Material shown:
- Opening Delimiter -

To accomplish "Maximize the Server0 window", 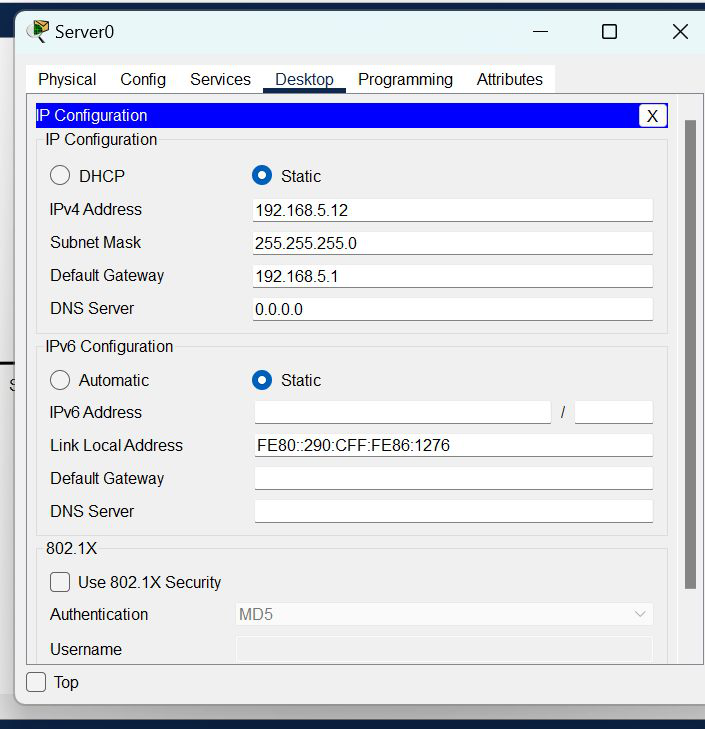I will [x=609, y=32].
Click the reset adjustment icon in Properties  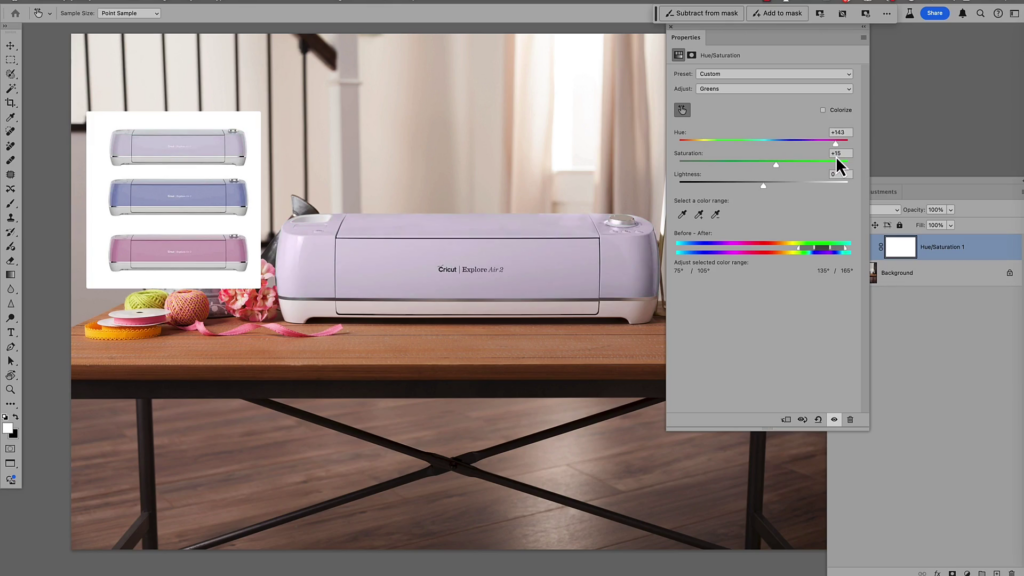818,420
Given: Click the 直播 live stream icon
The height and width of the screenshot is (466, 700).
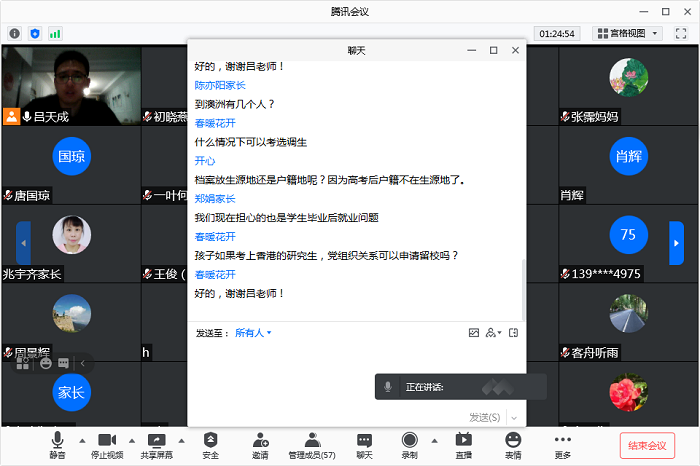Looking at the screenshot, I should tap(463, 444).
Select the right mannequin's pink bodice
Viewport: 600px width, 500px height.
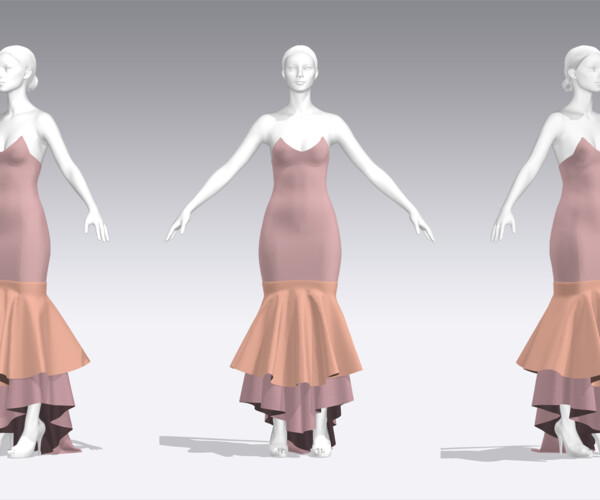[x=578, y=214]
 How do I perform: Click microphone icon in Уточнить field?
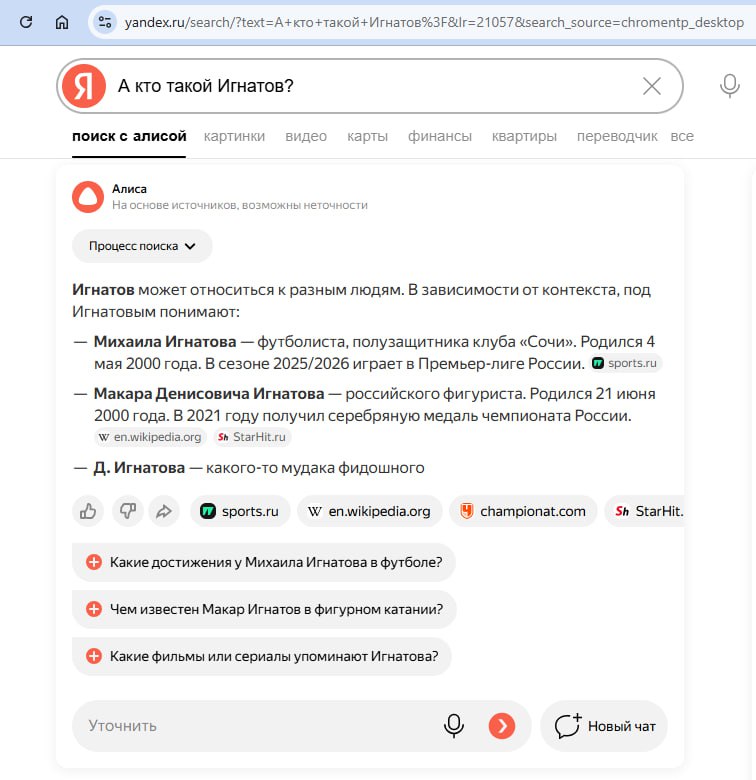point(454,725)

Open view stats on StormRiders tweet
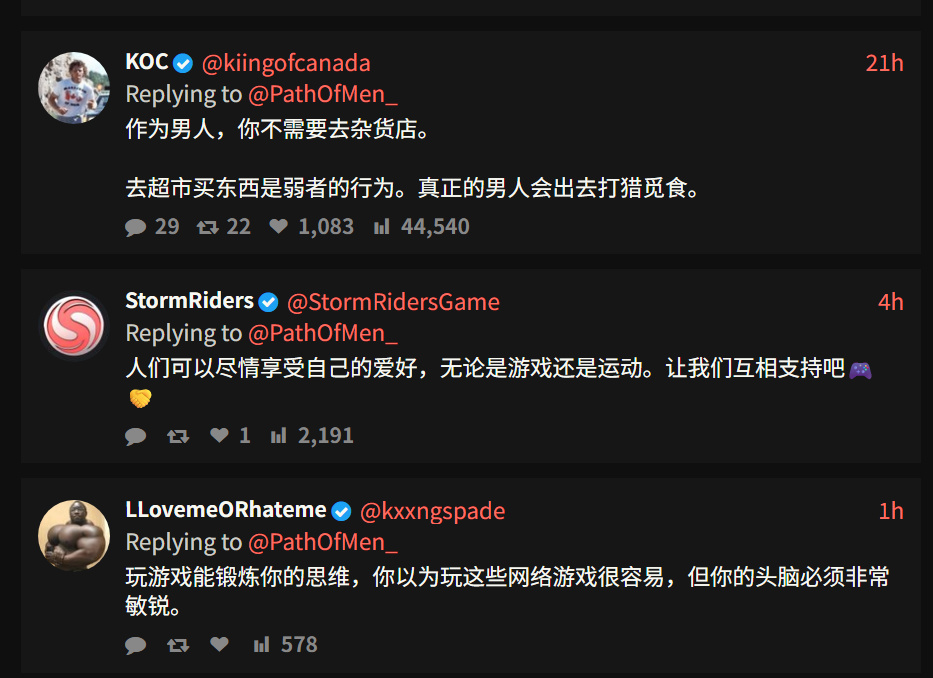tap(279, 436)
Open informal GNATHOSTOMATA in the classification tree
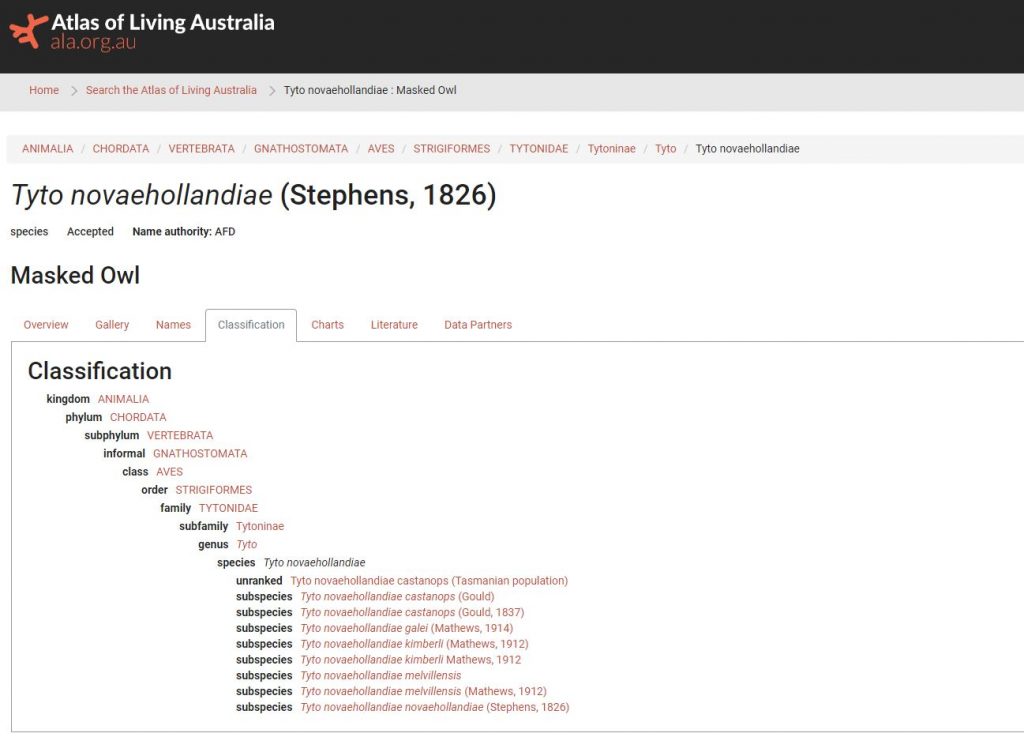 pos(200,454)
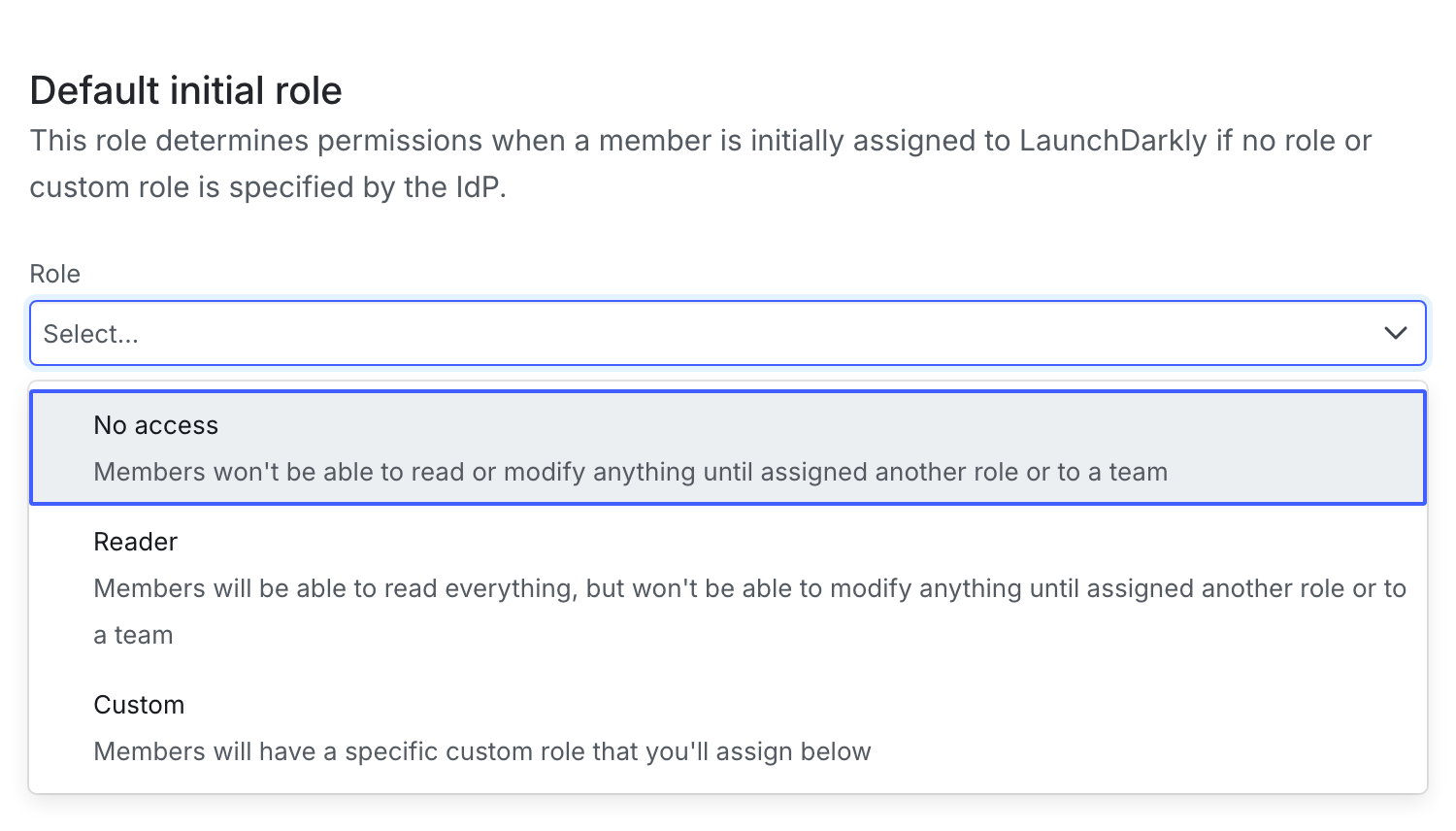Viewport: 1456px width, 831px height.
Task: Click the blue border of the selected option
Action: [x=728, y=392]
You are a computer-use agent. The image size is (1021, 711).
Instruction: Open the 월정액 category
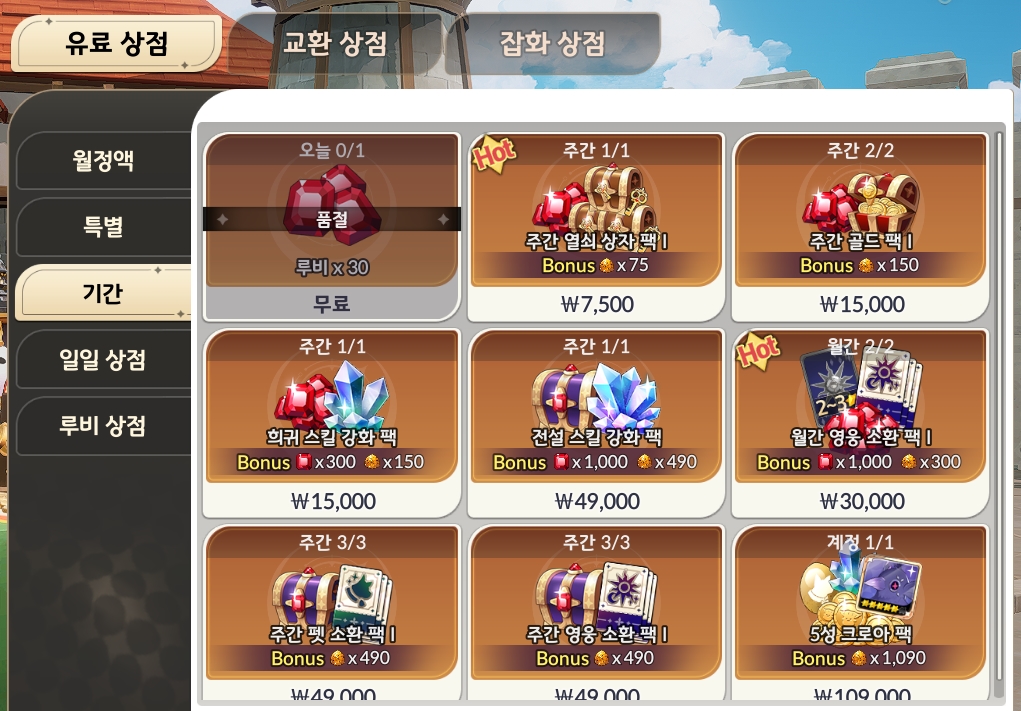103,160
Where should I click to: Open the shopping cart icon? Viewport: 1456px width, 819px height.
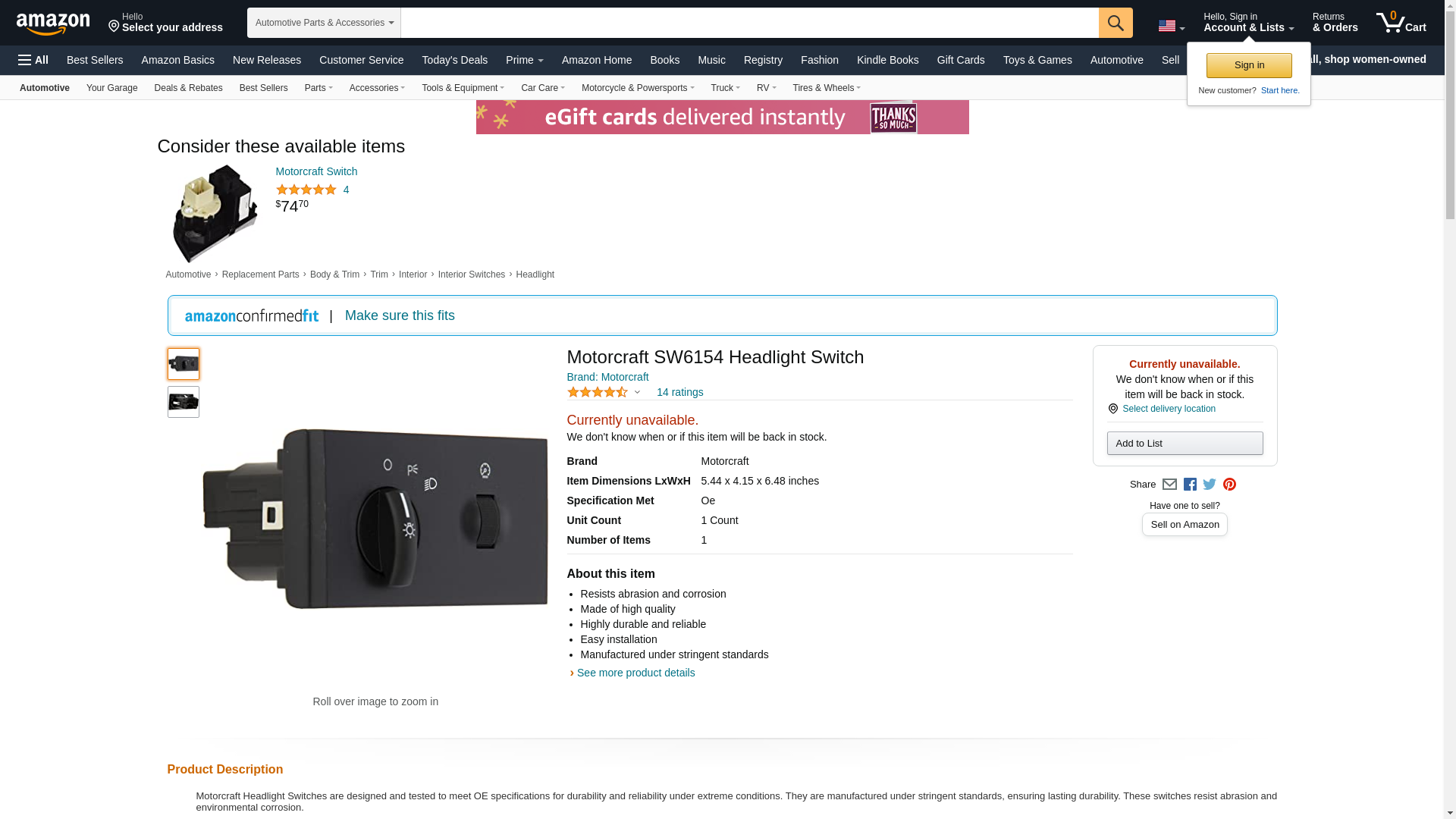(1401, 23)
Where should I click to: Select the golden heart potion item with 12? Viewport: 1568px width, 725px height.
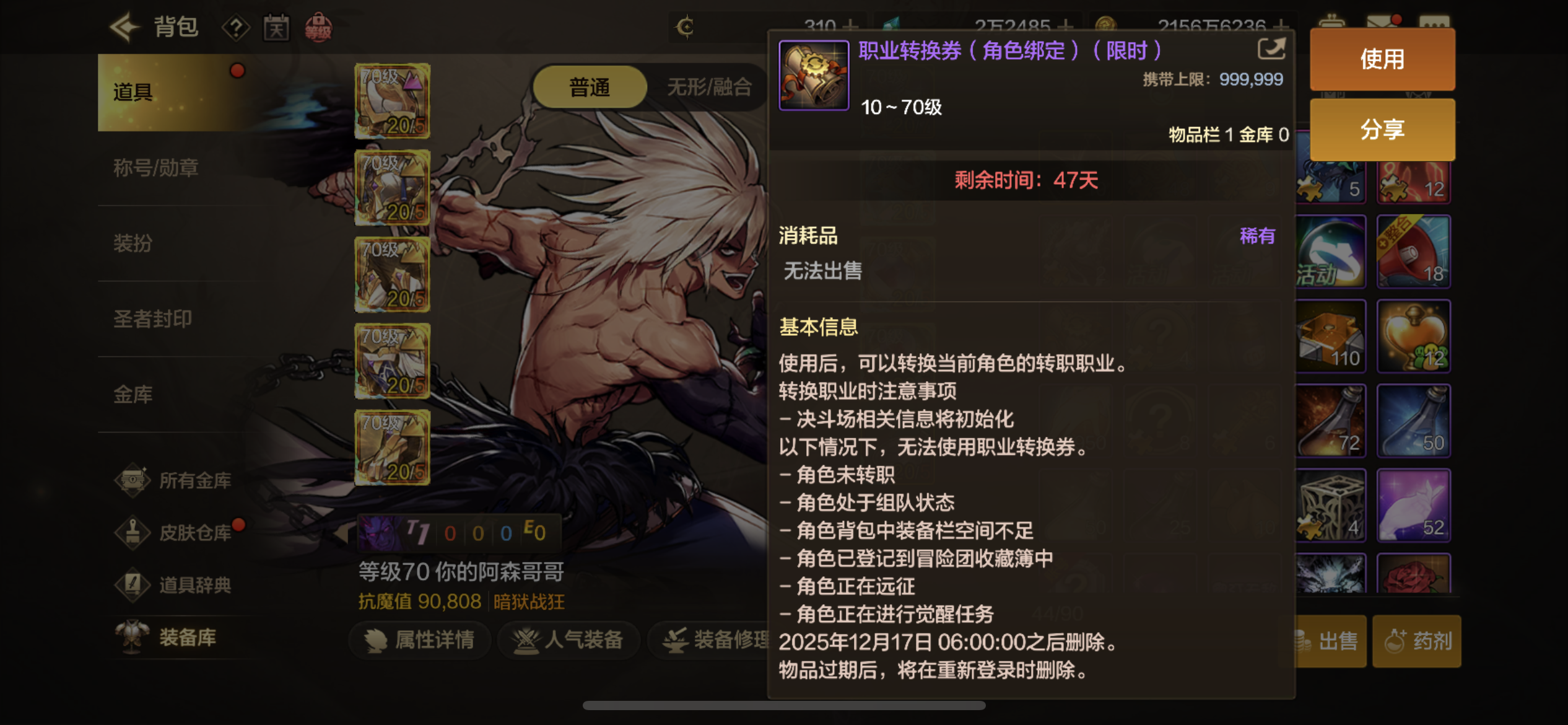[x=1413, y=336]
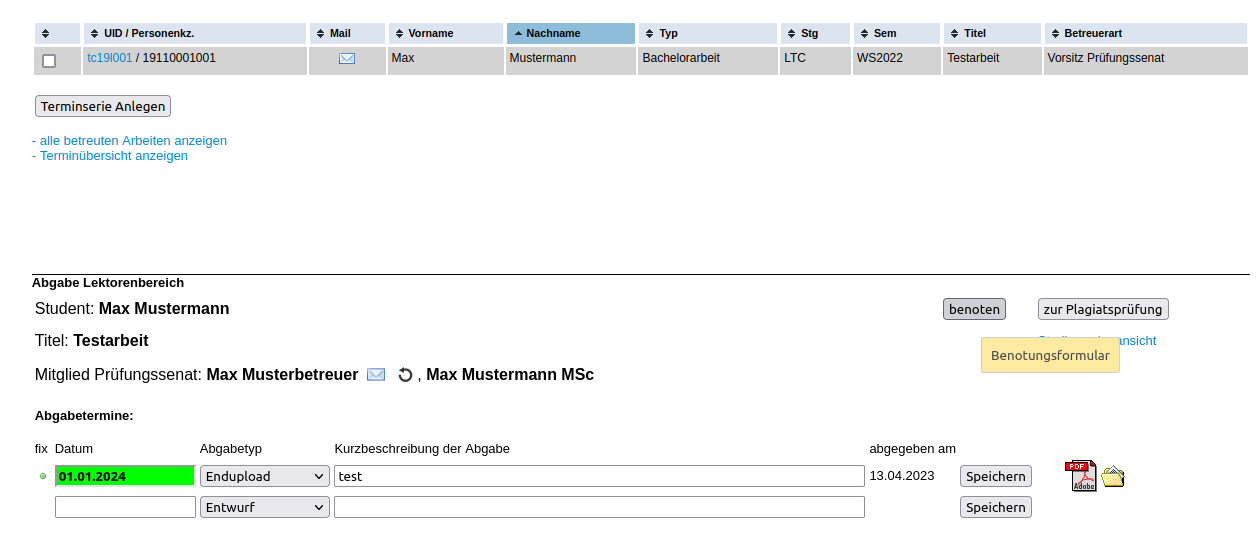This screenshot has width=1256, height=559.
Task: Follow the tc19l001 UID link
Action: point(109,58)
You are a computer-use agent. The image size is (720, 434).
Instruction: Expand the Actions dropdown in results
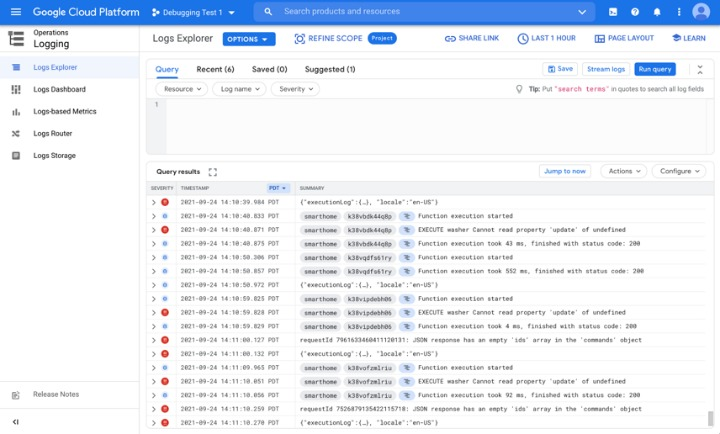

- Closing Delimiter -

What you should do: In the data above, find each line that uses the string "agent". Copy it.

Answer for this exercise:
You are a computer-use agent. The image size is (1021, 711).
You are a computer-use agent. The image size is (720, 434).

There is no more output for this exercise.